Roan-Didion House

We’re not trying to overshadow the original owners here, but we feel like we’d be burying the lead if we didn’t mention that author Joan Didion lived in this 1910-built Sacramento, California house during her high school years.

After winning an essay contest sponsored by Vogue in the 1956 (during her senior year at University of California — Berkeley), the Sacramento native was awarded a research assistant job at the magazine. Over seven years, she worked her way up to associate features editor.

But Didion’s biggest moves came later, as she published nearly 20 books over several decades — both fiction and non-fiction — and co-wrote six screenplays and plays. An additional screenplay was based on her 2005 award-winning and Pulitzer Prize finalist book “The Year of Magical Thinking,” which documented the grief she experienced after her husband died suddenly. The play premiered on Broadway in 2007.

────────────────

Extend the piece on the Roan-Didion House in Sacramento, picking up right after its final sentence.

[Saved data entries]

────────────────

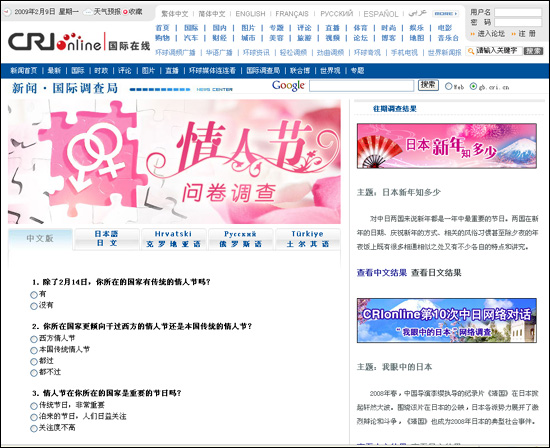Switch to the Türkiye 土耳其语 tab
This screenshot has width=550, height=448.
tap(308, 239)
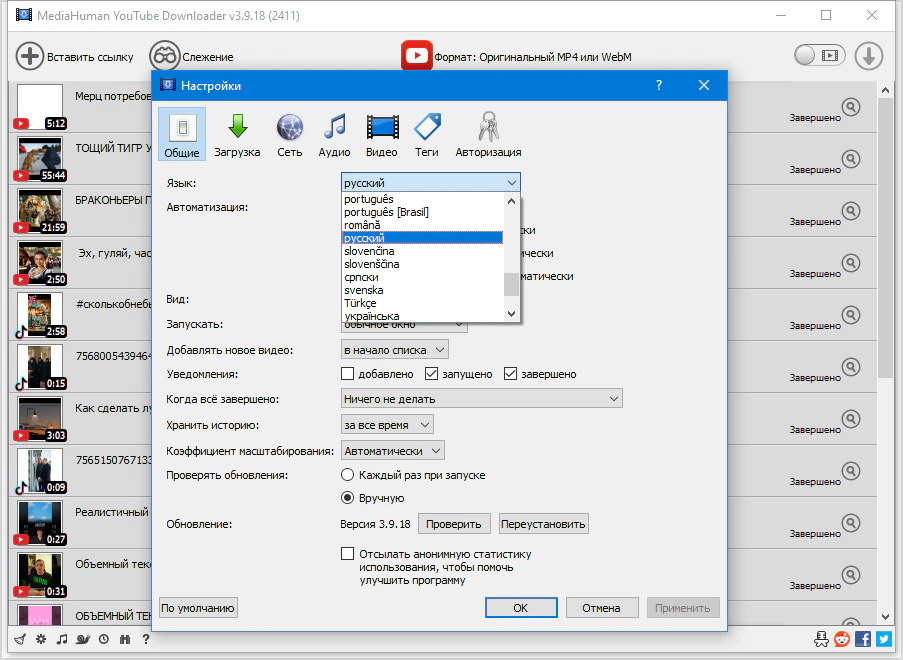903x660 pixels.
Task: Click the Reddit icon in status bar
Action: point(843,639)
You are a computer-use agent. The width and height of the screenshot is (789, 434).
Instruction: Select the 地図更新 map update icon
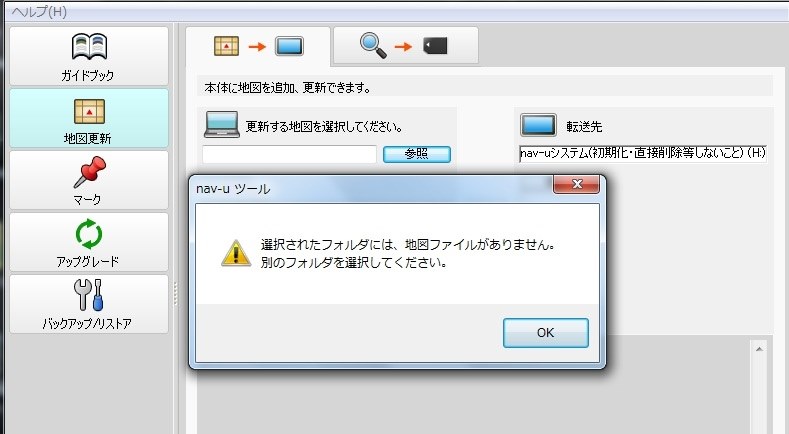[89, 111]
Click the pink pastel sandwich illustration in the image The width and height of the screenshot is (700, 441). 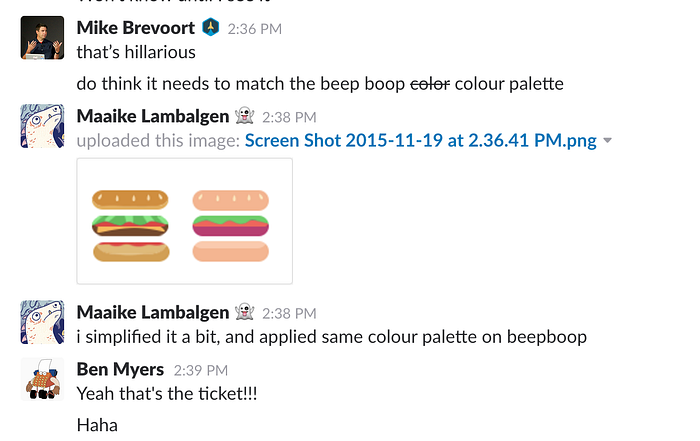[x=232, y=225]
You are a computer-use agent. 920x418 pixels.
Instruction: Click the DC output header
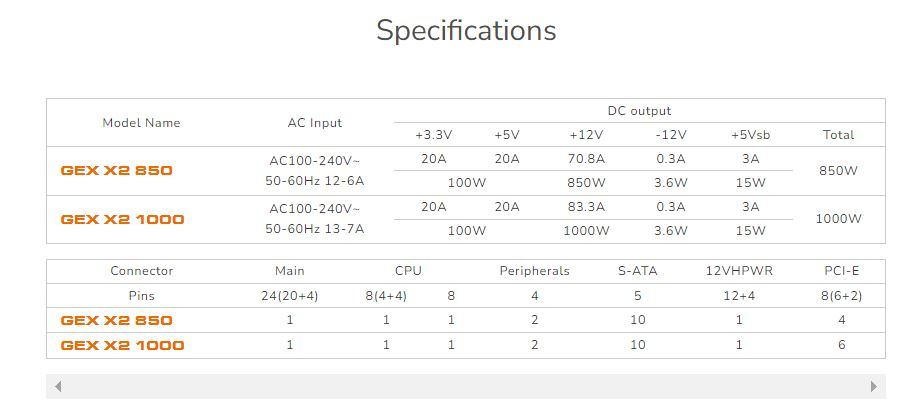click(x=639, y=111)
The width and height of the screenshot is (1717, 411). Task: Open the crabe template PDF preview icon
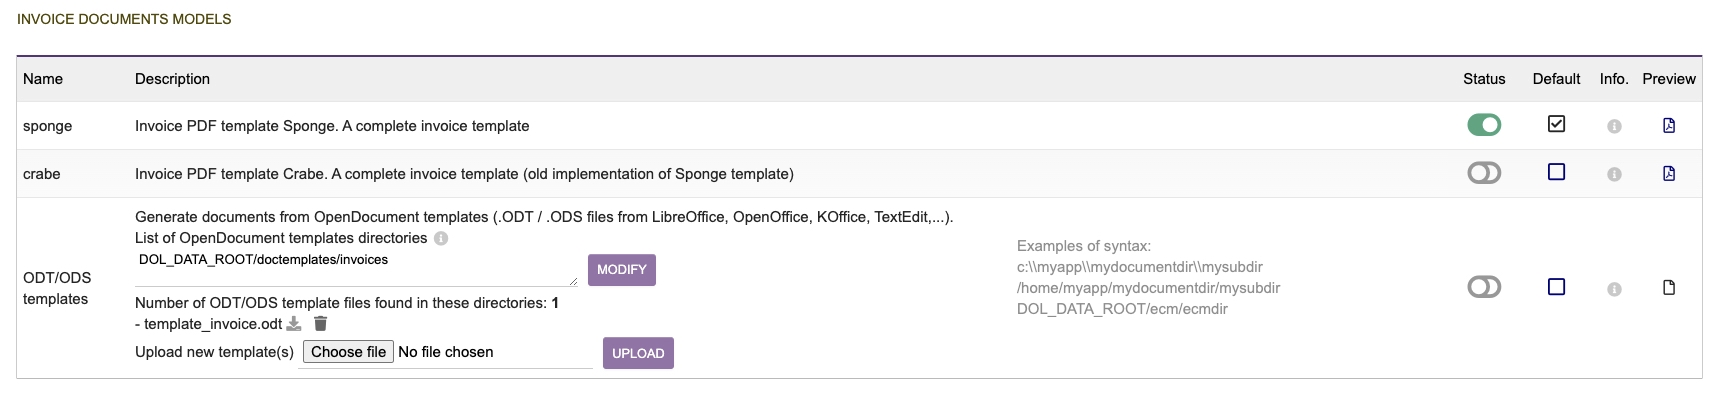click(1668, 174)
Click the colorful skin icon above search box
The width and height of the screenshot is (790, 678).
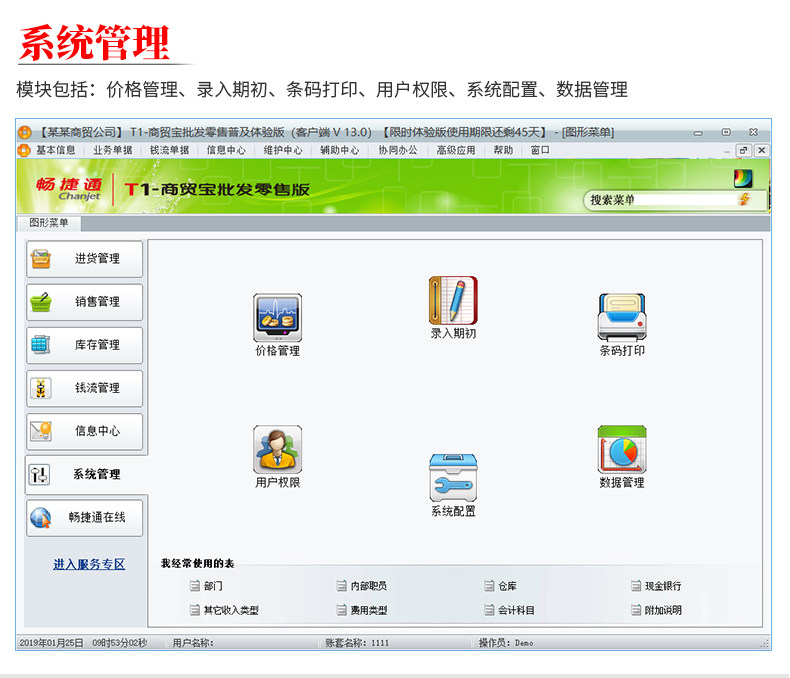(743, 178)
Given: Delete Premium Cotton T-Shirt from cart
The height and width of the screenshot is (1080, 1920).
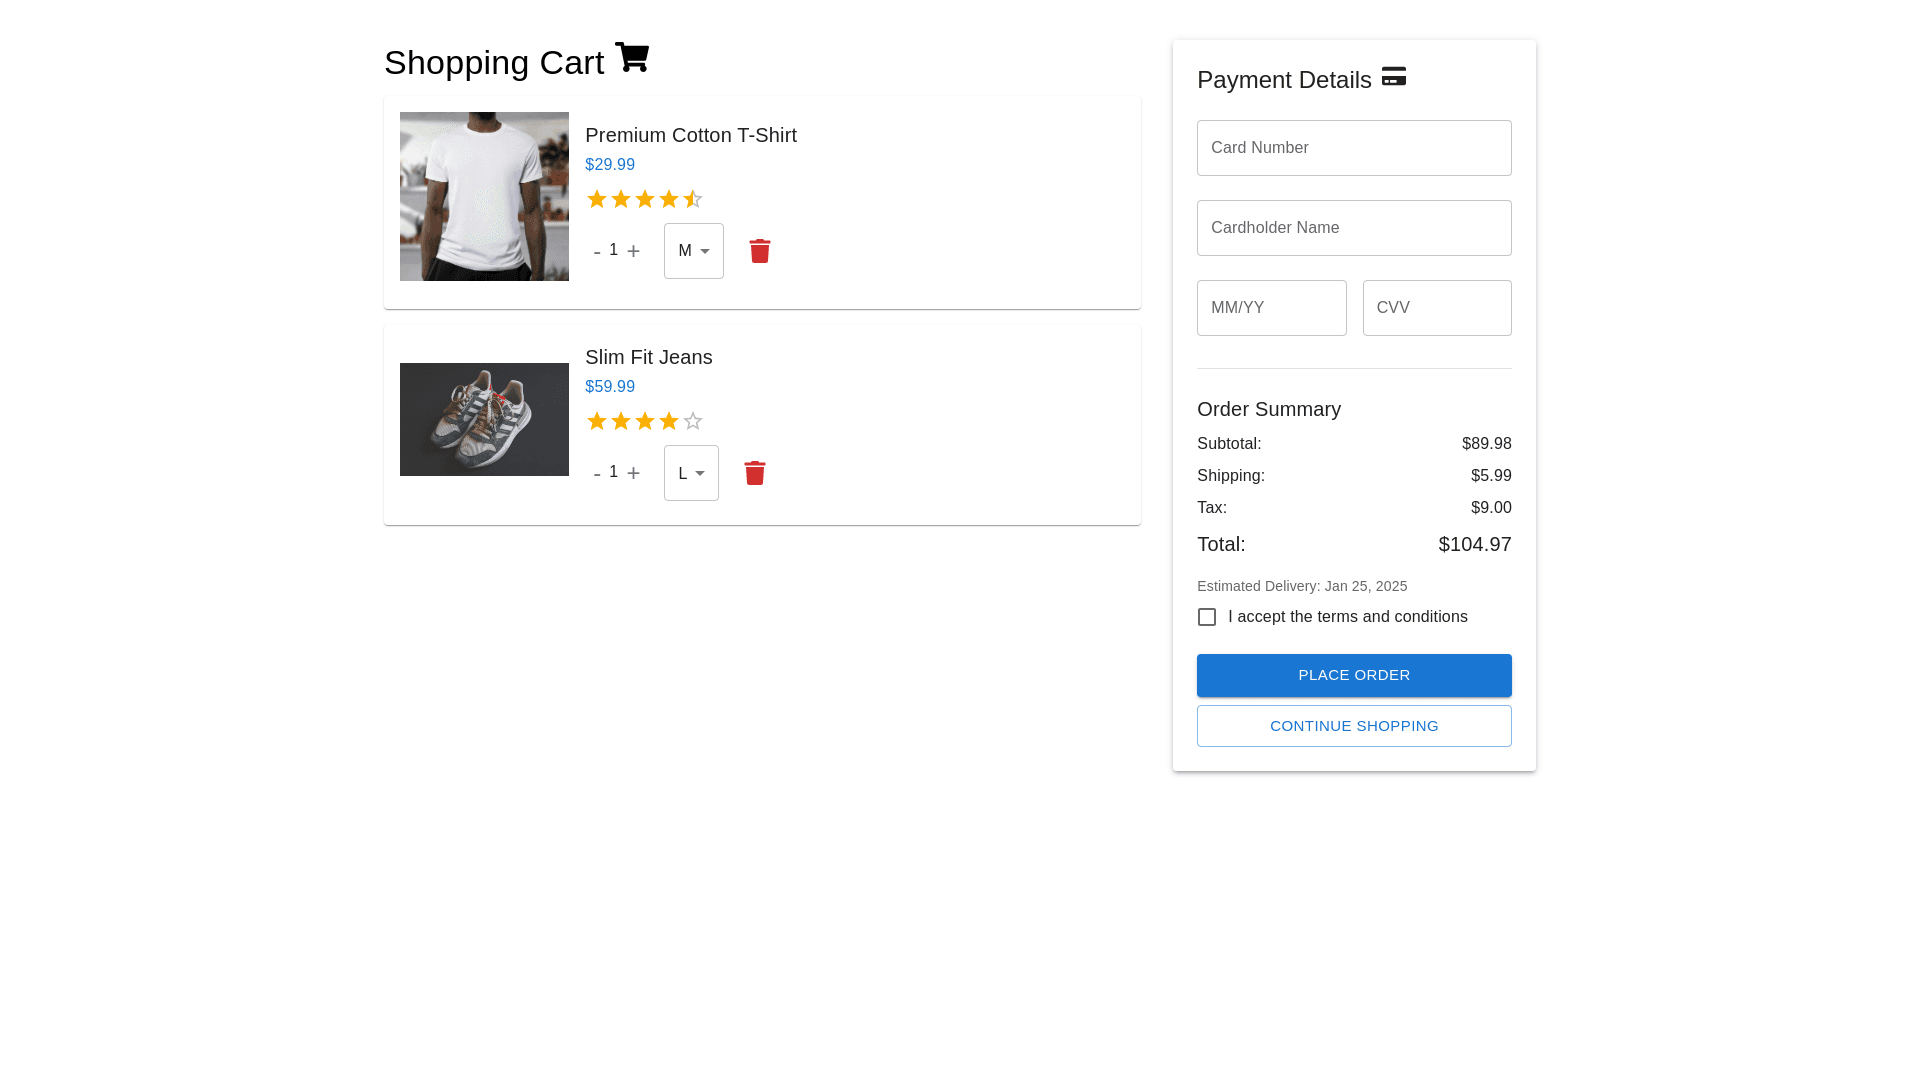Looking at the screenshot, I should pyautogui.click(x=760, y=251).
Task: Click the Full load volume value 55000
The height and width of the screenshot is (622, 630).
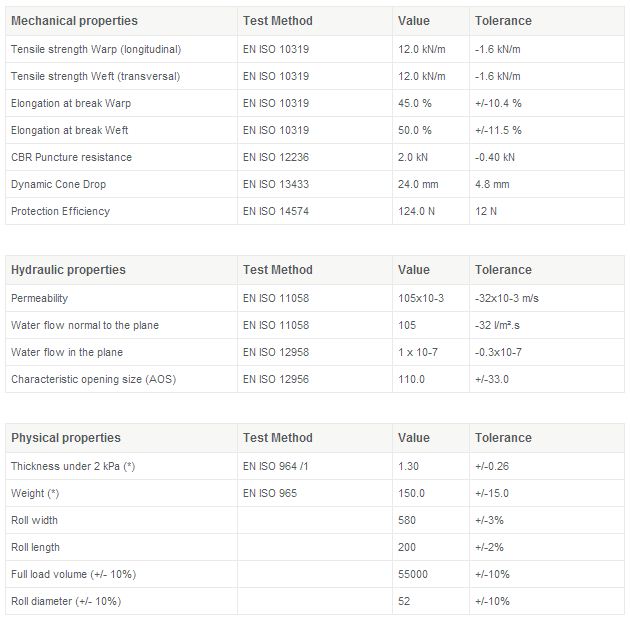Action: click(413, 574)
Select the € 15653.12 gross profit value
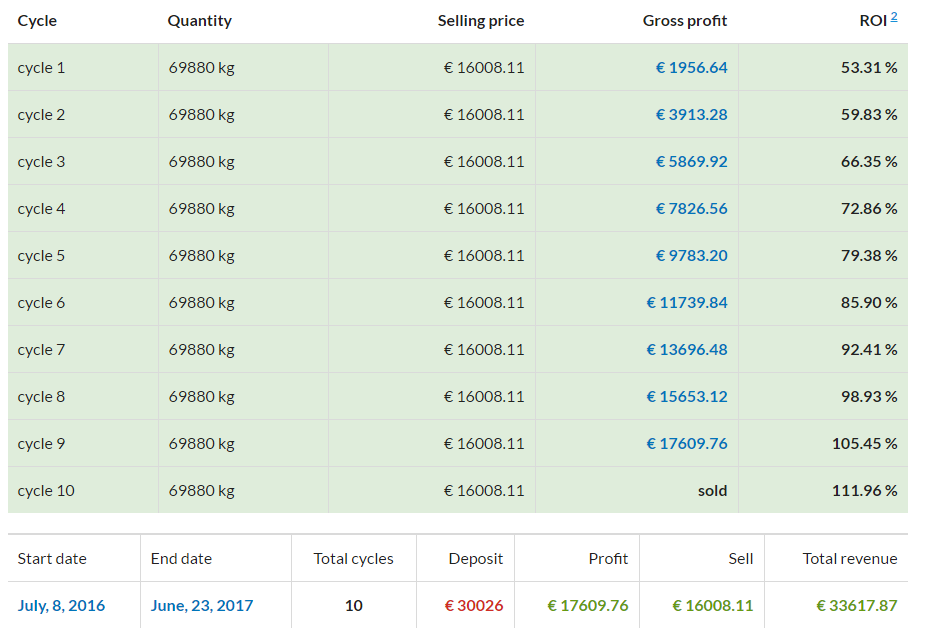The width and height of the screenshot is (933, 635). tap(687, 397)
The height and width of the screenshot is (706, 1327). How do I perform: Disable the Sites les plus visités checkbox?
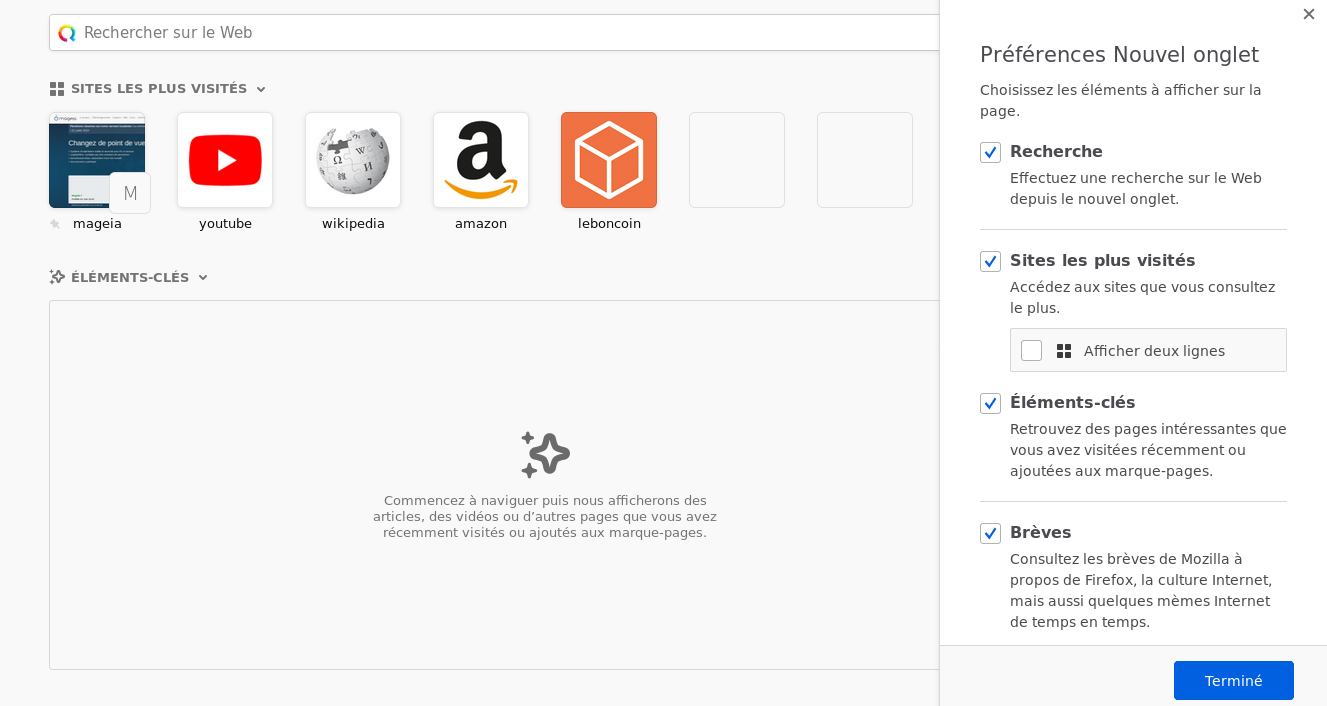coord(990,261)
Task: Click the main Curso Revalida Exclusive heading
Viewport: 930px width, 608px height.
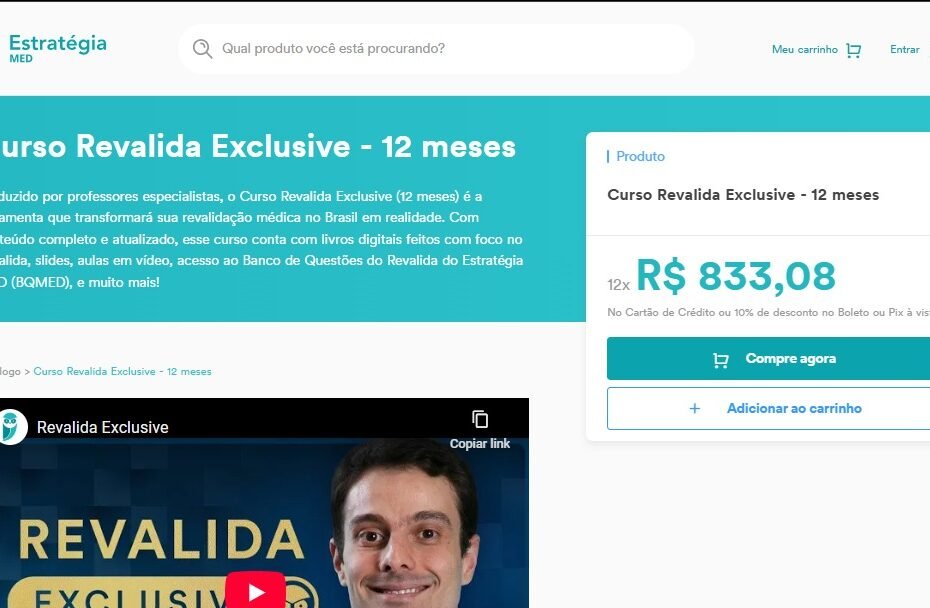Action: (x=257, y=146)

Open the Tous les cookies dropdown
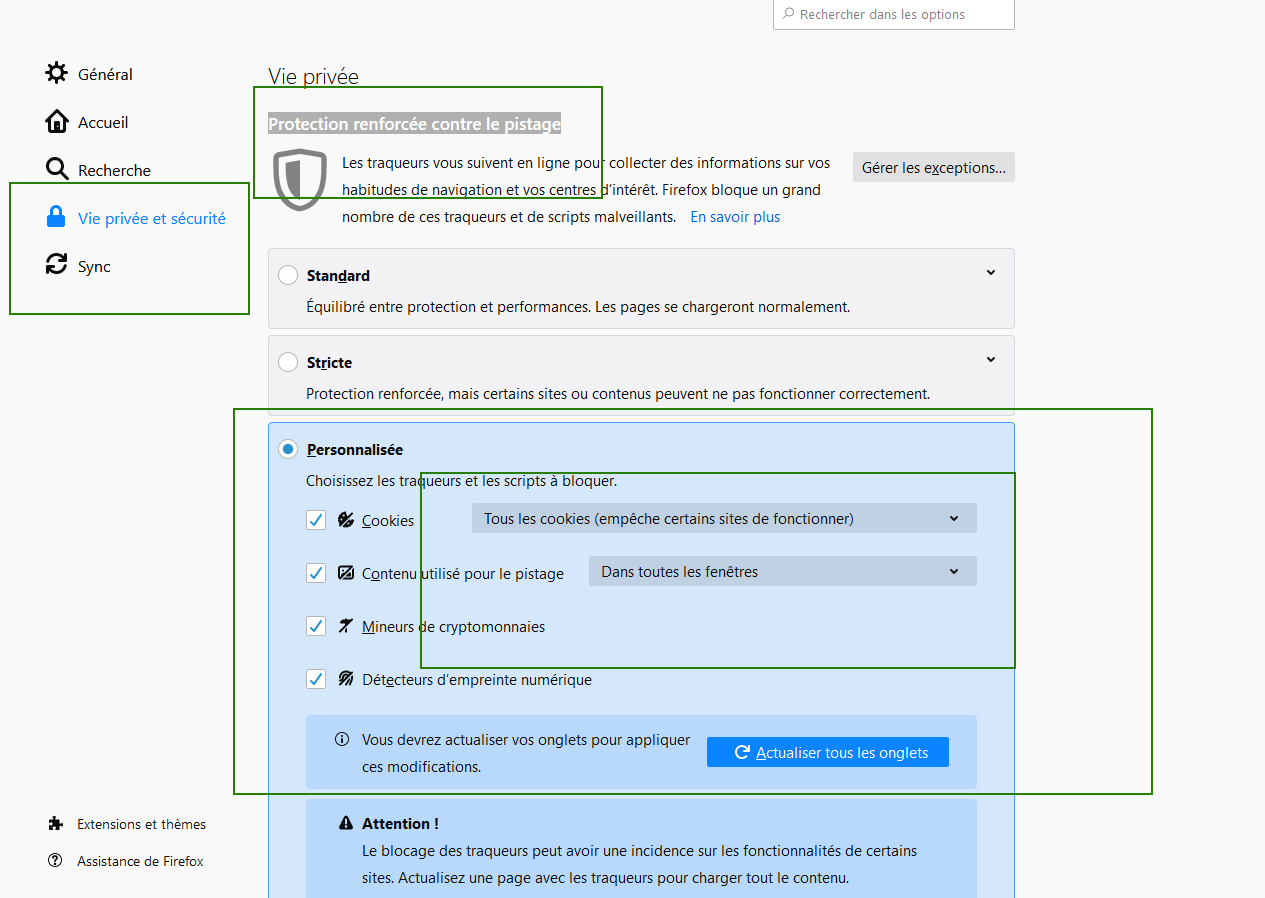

────────────────

TASK OUTPUT ::
Didion won numerous and honors for her decades of work, including a National Humanities Medal from President Barack Obama in 2013. She died last December at home in Manhattan from complications of Parkinson’s disease. She was 87.

She came to live in the house after her grandmother, Genevieve Didion, acquired the house in 1951.

Its original owners were William and Mary Roan. William was a salesman for Weinstocks Lubin department store. Mary was the director of Sacramento Bank, a post she took after her first husband, Charles Ross, died.